The Strategic Applications Collaboration (SAC) staff at SDSC initiated the work with Baker and the codes, introducing them to NSF supercomputing resources, and helped his team scale those codes to run on supercomputers.
Ross Walker, a SAC computational scientist, managed the Baker group’s access to SDSC machines during the competition, helping them optimize the code for the SDSC computers. He also provided customized resource allocation at SDSC – key to running the time-sensitive calculations as quickly as possible.
“The Blue Gene system is ideal for running protein structure prediction,” said Walker, “as the process involves predicting many, many structures, optimizing them, and then scoring them, with the ultimate aim that the best scoring structure – the lowest energy – is the native structure. The more predictions we can do in a given time, the better.”
CASP calculations are essentially competitions among scientists to predict protein structures and are, therefore, “very time-sensitive,” said Walker. “Previously, with only limited computer power, the Baker team had to skimp both on the amount of computing they did, and on the amount of analysis they did.”

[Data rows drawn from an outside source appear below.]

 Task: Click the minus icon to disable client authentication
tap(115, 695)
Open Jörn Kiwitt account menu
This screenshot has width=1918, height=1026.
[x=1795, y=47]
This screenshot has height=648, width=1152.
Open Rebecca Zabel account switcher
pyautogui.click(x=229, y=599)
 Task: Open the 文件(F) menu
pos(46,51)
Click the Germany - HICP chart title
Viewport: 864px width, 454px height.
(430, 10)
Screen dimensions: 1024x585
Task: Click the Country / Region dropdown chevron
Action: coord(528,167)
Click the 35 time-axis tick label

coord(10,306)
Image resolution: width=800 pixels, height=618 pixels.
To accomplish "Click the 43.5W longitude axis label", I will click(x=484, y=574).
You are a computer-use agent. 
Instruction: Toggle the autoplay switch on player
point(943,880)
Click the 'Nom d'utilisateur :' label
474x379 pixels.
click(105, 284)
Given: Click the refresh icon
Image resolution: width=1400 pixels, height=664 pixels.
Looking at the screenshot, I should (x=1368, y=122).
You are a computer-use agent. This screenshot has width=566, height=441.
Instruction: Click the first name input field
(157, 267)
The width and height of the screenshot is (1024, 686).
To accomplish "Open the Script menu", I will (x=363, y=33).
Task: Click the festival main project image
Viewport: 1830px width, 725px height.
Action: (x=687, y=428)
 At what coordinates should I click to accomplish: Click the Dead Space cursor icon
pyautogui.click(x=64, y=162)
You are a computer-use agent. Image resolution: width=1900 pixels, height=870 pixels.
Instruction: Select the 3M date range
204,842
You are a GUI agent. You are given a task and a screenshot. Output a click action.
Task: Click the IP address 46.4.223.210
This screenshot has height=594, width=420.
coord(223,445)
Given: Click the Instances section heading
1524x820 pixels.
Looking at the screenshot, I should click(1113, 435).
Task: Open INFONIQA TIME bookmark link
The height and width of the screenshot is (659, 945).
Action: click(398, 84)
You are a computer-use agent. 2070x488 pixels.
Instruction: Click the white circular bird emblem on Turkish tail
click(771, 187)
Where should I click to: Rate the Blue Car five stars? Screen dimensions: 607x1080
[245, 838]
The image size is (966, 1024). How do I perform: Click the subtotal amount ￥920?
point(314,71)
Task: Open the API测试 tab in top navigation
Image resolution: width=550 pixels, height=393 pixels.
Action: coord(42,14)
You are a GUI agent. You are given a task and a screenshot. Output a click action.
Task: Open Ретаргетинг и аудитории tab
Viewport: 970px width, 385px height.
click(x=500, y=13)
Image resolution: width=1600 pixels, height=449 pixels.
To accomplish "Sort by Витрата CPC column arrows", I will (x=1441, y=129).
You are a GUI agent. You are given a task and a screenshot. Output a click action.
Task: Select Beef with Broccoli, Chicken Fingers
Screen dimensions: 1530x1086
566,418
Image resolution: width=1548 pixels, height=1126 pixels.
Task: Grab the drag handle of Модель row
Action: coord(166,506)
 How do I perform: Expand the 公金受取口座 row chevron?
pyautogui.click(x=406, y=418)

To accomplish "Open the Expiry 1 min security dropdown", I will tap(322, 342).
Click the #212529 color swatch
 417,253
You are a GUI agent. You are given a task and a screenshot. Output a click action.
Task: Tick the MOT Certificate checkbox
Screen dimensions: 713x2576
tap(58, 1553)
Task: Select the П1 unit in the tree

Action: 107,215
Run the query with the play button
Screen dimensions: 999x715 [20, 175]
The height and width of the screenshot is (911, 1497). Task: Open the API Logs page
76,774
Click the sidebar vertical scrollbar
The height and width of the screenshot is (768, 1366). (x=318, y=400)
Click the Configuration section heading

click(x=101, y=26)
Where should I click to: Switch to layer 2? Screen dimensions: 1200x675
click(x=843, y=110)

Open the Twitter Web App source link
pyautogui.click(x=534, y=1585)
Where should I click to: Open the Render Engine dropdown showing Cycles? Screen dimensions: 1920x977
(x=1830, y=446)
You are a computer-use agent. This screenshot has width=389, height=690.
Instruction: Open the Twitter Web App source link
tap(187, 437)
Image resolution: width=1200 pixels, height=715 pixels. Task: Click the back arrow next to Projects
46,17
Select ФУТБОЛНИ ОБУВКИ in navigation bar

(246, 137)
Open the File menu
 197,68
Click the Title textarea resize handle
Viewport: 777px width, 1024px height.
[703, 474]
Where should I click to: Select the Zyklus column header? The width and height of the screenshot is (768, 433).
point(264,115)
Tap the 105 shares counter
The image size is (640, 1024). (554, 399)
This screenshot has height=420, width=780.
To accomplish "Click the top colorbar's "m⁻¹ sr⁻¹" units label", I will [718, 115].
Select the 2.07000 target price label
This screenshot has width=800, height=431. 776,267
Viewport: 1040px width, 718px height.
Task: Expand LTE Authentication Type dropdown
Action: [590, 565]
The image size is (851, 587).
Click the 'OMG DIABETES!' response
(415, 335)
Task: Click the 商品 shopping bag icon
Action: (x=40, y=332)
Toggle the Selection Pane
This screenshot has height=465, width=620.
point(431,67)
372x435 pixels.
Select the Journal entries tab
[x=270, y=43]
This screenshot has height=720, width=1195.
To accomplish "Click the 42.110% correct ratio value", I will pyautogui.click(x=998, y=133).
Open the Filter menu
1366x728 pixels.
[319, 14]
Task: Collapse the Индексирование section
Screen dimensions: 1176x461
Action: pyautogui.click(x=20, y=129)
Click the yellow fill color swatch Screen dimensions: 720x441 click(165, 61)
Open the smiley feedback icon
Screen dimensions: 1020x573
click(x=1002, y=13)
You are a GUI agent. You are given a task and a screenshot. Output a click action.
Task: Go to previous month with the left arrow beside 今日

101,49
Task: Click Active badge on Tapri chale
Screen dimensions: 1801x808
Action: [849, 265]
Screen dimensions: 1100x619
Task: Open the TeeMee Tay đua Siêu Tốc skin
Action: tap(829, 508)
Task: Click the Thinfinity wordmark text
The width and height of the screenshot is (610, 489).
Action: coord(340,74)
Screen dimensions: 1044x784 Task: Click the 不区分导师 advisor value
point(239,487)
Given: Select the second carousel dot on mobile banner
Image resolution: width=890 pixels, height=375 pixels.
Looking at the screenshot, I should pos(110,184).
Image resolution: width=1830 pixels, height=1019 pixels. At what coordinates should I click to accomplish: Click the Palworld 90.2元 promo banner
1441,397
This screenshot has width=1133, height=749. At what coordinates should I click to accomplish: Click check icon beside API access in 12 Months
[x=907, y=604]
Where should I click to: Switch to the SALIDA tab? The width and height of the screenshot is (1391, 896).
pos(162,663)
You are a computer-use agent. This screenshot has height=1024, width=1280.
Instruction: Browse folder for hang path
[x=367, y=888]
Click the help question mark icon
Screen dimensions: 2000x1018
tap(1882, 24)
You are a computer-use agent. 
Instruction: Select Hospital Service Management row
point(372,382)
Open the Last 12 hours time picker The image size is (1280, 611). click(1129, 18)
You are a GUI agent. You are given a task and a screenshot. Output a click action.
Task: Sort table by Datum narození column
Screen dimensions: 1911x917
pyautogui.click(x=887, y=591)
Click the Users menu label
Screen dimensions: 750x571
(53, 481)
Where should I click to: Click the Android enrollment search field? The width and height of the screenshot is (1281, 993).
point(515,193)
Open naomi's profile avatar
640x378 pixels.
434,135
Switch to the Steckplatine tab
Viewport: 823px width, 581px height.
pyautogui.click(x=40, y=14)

Access to SDSC’s supercomputing facilities was vital to the Baker group, as it allowed them both to increase the complexity of their calculations and to gain time for analysis before submitting their prediction.
“The post-production data analysis is as important as generating the models themselves,” said Vatsan Raman of Baker’s team. “Similarly, the experience gained on the SDSC machines was invaluable when it came to running the code on over 40,000 processors. Being able to run on the full machine at IBM was a real breakthrough for the Rosetta team, allowing us to run more complex calculations than we had attempted before, in a fraction of the time.”
The team was able to generate about 120,000 structure predictions, greatly enhancing the probability of locating the lowest energy conformation, and immediately analyze those predictions, submitting the best structure as their CASP prediction.
Most noteworthy, Walker says, is that “all this was done within a day, with the calculation taking less than three hours. Run in serial, or on small clusters, as has been done heretofore, the process took many, many weeks.”